▶ [PROVIDED RECORDS]
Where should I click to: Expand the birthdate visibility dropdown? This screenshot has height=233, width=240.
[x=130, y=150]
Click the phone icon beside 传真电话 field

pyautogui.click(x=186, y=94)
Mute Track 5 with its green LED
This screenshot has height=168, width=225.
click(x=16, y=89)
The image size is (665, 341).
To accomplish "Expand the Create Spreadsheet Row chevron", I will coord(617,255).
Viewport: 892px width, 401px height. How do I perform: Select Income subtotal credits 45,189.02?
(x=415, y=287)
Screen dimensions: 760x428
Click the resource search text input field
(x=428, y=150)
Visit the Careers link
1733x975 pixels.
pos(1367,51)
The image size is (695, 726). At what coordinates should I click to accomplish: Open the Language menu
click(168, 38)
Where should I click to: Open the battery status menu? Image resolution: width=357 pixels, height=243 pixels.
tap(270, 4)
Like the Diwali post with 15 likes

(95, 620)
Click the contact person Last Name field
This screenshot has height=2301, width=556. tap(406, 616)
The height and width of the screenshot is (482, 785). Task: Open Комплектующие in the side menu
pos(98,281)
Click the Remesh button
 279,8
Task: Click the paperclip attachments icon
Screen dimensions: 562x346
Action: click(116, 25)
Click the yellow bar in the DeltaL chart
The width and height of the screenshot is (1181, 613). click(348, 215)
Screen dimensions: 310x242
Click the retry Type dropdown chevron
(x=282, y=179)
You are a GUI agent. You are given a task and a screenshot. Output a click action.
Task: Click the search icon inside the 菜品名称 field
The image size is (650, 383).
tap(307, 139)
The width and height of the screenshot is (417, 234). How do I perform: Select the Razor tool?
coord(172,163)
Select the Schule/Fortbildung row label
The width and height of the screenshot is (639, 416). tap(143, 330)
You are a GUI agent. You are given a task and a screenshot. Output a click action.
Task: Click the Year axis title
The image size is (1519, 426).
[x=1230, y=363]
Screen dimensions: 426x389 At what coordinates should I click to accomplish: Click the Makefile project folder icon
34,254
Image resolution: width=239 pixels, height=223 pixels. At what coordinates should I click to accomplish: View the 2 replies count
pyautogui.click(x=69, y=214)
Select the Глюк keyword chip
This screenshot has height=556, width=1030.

▶ [ACTIVITY] Your task is to transcribe the listing above in full and exactly.

▶ [EXERCISE SOLUTION]
Where should I click to: Expand the birthdate visibility dropdown? This screenshot has height=233, width=240.
[x=130, y=150]
Click the phone icon beside 传真电话 field

pyautogui.click(x=186, y=94)
Mute Track 5 with its green LED
This screenshot has height=168, width=225.
click(x=16, y=89)
The image size is (665, 341).
To accomplish "Expand the Create Spreadsheet Row chevron", I will coord(617,255).
Viewport: 892px width, 401px height. How do I perform: Select Income subtotal credits 45,189.02?
(x=415, y=287)
Screen dimensions: 760x428
Click the resource search text input field
(x=428, y=150)
Visit the Careers link
1733x975 pixels.
pos(1367,51)
The image size is (695, 726). At what coordinates should I click to accomplish: Open the Language menu
click(168, 38)
Where should I click to: Open the battery status menu? Image resolution: width=357 pixels, height=243 pixels.
tap(270, 4)
Like the Diwali post with 15 likes

(95, 620)
Click the contact person Last Name field
This screenshot has height=2301, width=556. tap(406, 616)
The height and width of the screenshot is (482, 785). Task: Open Комплектующие in the side menu
pos(98,281)
Click the Remesh button
 279,8
Task: Click the paperclip attachments icon
Screen dimensions: 562x346
Action: click(116, 25)
Click the yellow bar in the DeltaL chart
The width and height of the screenshot is (1181, 613). click(348, 215)
Screen dimensions: 310x242
Click the retry Type dropdown chevron
(x=282, y=179)
You are a GUI agent. You are given a task and a screenshot. Output a click action.
Task: Click the search icon inside the 菜品名称 field
The image size is (650, 383).
tap(307, 139)
The width and height of the screenshot is (417, 234). How do I perform: Select the Razor tool?
coord(172,163)
Select the Schule/Fortbildung row label
The width and height of the screenshot is (639, 416). tap(143, 330)
You are a GUI agent. You are given a task and a screenshot. Output a click action.
Task: Click the Year axis title
The image size is (1519, 426).
[x=1230, y=363]
Screen dimensions: 426x389 At what coordinates should I click to accomplish: Click the Makefile project folder icon
34,254
Image resolution: width=239 pixels, height=223 pixels. At what coordinates should I click to accomplish: View the 2 replies count
pyautogui.click(x=69, y=214)
Select the Глюк keyword chip
This screenshot has height=556, width=1030.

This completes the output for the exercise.